### TEXT UNDER STUDY
◇ ◇ ◇ ◇

> Where are your school systems coming up with these people? Harvard MBA
> programs? Haven't they ever read Dewey? Or Postman?
> Lawrence A. Parker
> Philosopher and Educational Consultant
>> Maggie wrote, "Our one-year old superintendent has
>> pronounced all our students "customers." My new principal
>> (fourth in five years) told me that if students weren't
>> working, it was up to the teacher to e lesson to make it
>> more "exciting" and "involving" to the students. "
>> Don't feel bad...ours refers to himself as CEO and has the
>> principals calling the system "the corporation." We are told
>> to make school "more inviting."
I should be writing curriculum - only 5 days left, but I have some thoughts
about administrators with a CEO mentality and trying to give a little
sympathy on their end. Schools and districts have gotten so big and
administrators have become so removed from what they should be touching that
it's no wonder we as teachers feel they have lost contact with what the
educational system should be about. In fact I am tempted to take some grad
courses in Principal certification, because I am sure they are being feed
nationwide some of the notions being observed in the above quotes.
For instance, at my school we are constantly asking for some king of
"policy" about student responsibility. Yet it always comes back to us that
we aren't doing something right if the kid is not participating. I think
much of that comes from special ed laws and law suits and how the school is
always held responsible. Those law suits have the schools running in
circles, because it seems the school never wins.

◇ ◇ ◇ ◇

### TASK TO CARRY OUT
Answer these questions using the discussion of school administrators above.
(a) What title appears under the name Lawrence A. Parker?
(b) What does the writer who responds to Maggie say their superintendent calls himself?
(c) How many days does the last writer say are left for writing curriculum?

### Stored data

◇ ◇ ◇ ◇

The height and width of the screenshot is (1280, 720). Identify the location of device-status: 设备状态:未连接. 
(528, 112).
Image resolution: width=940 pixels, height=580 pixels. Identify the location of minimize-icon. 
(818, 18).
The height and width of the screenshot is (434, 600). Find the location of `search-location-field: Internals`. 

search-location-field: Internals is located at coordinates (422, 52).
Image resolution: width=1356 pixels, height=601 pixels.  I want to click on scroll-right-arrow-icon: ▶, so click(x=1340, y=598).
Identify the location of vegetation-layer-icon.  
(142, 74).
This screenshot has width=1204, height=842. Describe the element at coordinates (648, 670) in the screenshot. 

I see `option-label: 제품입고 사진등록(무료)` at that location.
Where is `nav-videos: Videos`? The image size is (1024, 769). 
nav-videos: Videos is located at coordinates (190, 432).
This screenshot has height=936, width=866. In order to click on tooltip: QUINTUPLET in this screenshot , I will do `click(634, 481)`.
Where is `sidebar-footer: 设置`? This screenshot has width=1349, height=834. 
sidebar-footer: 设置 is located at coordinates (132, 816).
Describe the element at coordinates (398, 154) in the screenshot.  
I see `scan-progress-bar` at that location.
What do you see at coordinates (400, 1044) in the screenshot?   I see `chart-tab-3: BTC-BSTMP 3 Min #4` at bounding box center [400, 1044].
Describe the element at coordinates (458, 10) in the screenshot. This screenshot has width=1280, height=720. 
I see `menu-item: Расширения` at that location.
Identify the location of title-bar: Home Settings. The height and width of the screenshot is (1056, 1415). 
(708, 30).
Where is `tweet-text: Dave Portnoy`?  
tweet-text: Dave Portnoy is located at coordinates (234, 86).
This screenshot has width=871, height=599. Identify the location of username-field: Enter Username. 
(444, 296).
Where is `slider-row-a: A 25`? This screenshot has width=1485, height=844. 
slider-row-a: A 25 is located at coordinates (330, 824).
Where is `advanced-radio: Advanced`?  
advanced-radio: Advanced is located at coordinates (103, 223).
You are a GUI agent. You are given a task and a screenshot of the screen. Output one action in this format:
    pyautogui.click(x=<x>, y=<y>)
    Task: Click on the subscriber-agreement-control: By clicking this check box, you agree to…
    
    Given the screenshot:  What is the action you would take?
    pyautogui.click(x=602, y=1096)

◇ ◇ ◇ ◇

### RESULT FOR THIS TASK
(a) Philosopher and Educational Consultant
(b) CEO
(c) Five days